Update: I appreciate James' answer, but in the scheme of things, it doesn't really help with the problem. The simplest of my functions perform a little better with the cortex-a7 option, but the majority saw no change. The sad truth is that GCC's optimization of intrinsics is not great. When I worked with the Microsoft ARM compiler a few years ago, it consistently created well crafted output for NEON intrinsics while GCC consistently stumbled. With GCC 4.9.x, nothing has changed. I certainly appreciate the FOSS nature of GCC and the greater GNU effort, but there is no denying that it doesn't do as good a job as Intel, Microsoft or even ARM's compilers.

解决方案

Broadly, the class of optimisation you are seeing here is known as "instruction scheduling". GCC uses instruction scheduling to try to build a better schedule for the instructions in each basic block of your program. Here, a "schedule" refers to any correct ordering of the instructions in a block, and a "better" schedule might be one which avoids stalls and other pipeline hazards, or one which reduces the live range of variables (resulting in better register allocation), or some other ordering goal on the instructions.

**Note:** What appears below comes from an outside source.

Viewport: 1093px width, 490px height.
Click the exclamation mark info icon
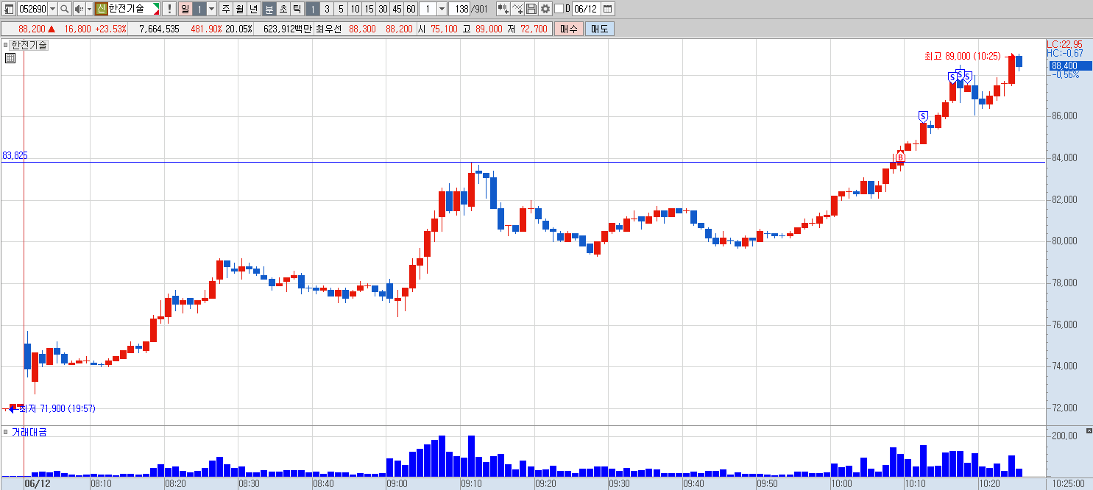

To avoid stalls due to hazards, GCC uses a model of the pipeline of the processor you are targeting (see here for details of the specification language used for these, and here for an example pipeline model). This model gives some indication to the GCC scheduling algorithms of the functional units of a processor, and the execution characteristics of instructions on those functional units. GCC can then schedule instructions to minimise structural hazards due to multiple instructions requiring the same processor resources.

Without a -mcpu or -mtune option (to the compiler), or a --with-cpu, or --with-tune option (to the configuration of the compiler), GCC for ARM or AArch64 will try to use a representative model for the architecture revision you are targeting. In this case, -march=armv7-a, causes the compiler to try to schedule instructions as if -mtune=cortex-a8 were passed on the command line.

So what you are seeing in your output is GCC's attempt at transforming your input in to a schedule it expects to execute well when running on a Cortex-A8, and to run reasonably well on processors which implement the ARMv7-A architecture.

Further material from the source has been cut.